[演習課題]:
(a) キャッシュレス決済の文章では、交通系ICカードなどが厳密にキャッシュレスと言えるかは微妙だとされている。文章に書かれた理由を一、二文で説明せよ。
(b) キャッシュレス決済の文章を、最後の項目の後から書き続けよ。

[提供テキスト]:
______

概要
クレジットカード、デビットカード、電子マネー、口座振替のほか、小切手、約束手形の振り出しといったアナログな手法も含まれる。海外では偽札が多く出回っている国もあり、高額紙幣の支払いを避けるという意味で、かねてから普及している。特にスウェーデンや韓国での普及率は80~90%にも及ぶ。
日本では手元で実感できる現金には信頼性が充分あるのでキャッシュレス決済比率は低いが、クレジットカードの所有率は高い。キャッシュレス決済が広まった切っ掛けは2014年の消費税率が5%から8%に上がったことで、小銭を出すのが面倒臭くなったことによる。
スマホアプリのコード(QRコード、バーコードを含む)読み取り型も増加している。交通系ICカードなどはプリペイド式で事前に現金を使用してチャージする必要があるので、厳密に(完全な)キャッシュレスと言えるかは微妙なところである。別記事にて解説するが、後払いも同様微妙な感じもする。
利点
消費者・店舗
- 支払いが手早く済む。財布が嵩張らない。
- 他国通貨の両替の手間が省ける。
- 偽札の心配がない。
- ネット売買の決済の手間がかからない。
- 紛失時の利用停止、不正使用などが起きた場合の補償(店舗側の立場から見ると同時に欠点となる)
- 本人確認機能により不正利用が最低限保証される
企業
- 収支が記録される為事務処理が楽になる。
- 現金の保管や運搬などの手間が省ける。
- 割引制度などを導入しやすい。
- 新紙幣・新硬貨の発行による自動販売機の更新の必要がない。
行政
- 脱税の抑止。ただし資産を海外に移動するなどの方法で脱法的に節税する抜け穴は存在する。
- 金銭系の犯罪が起きたときに犯人の特定がしやすい。
- 国民の使う公金受取口座の手続きが簡易化。
欠点
消費者・店舗
- スマホのバッテリー切れ、故障、破損により利用が不可能に陥る。カードも同様に破損で利用不可能になる。
- スマホやカード、携帯型のIC等の紛失・盗難によってお金が全く使えなくなる。
- 貨幣がない為いくら使ったかの実感が湧かず無駄遣いしてしまう。多少の対策はできても、心理的な現象なのでシステムによって解決することが難しい。
- サービスを利用するためにスマホやカードの料金が必要になる。
- カード式の場合残高の確認がしにくい(現在はスマートフォンのアプリと併用することで解消しつつある)。
- 払い間違いなどの場合返金手続きが面倒になる。現金で返金したほうが簡単なことも。
- 不正使用、不正アクセスによる身に覚えのない買い物(顧客は損した分補償される場合もある)。
- 不正使用による損失を負担しなければならない。カード会社が負担しているわけではなく、大抵は店側が負担しなければならないルールになっている。
- 二重決済などの支払いミスが起こりうる。

______

[提供資料]:
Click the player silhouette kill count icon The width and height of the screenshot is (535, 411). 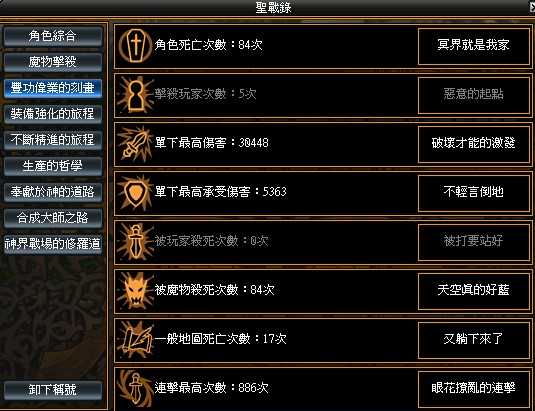(x=135, y=95)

______

[課題の解答]:
(a) 交通系ICカードなどはプリペイド式である。そのため、使う前に現金でチャージする必要があるからである。

(b)
- 通信事業者側の機器の障害や機械が使えない状況下では支払いが出来ない。
- 事故、天災、テロに弱い(実際に北海道胆振東部地震では停電により支払いが不可能な状況になった)。
- 誰が何を買ったか記録が残るため情報の悪用や流出などが起こりうる。
- 互換性のない支払い方式が乱立しがち。
- 戸籍がない、カードの審査が降りないなど特殊な事情を抱えた人が利用できない恐れがある。
- お賽銭や祭事など、現金を使用した伝統が廃れる可能性がある。最近ではお賽銭もキャッシュレスでできるところもあるが、硬貨でないとできない行事も多数ある。
- 現金ではありえない意外な方法での金銭系の犯罪やトラブルが起こる。例えば「支払い用のQRコードの上に別のQRコードを貼り付ける」「店頭では1万円と表示されているのにカードで支払ったら100万円引かれた」「日本円だと思ったら中国元だった」など。防犯のために現金より複雑な知識が必要になる。
事業者
- 対応機器の費用や決済事業者に支払う手数料がかかる。キャッシュレス導入を見送っている事業者の多くはこれが理由。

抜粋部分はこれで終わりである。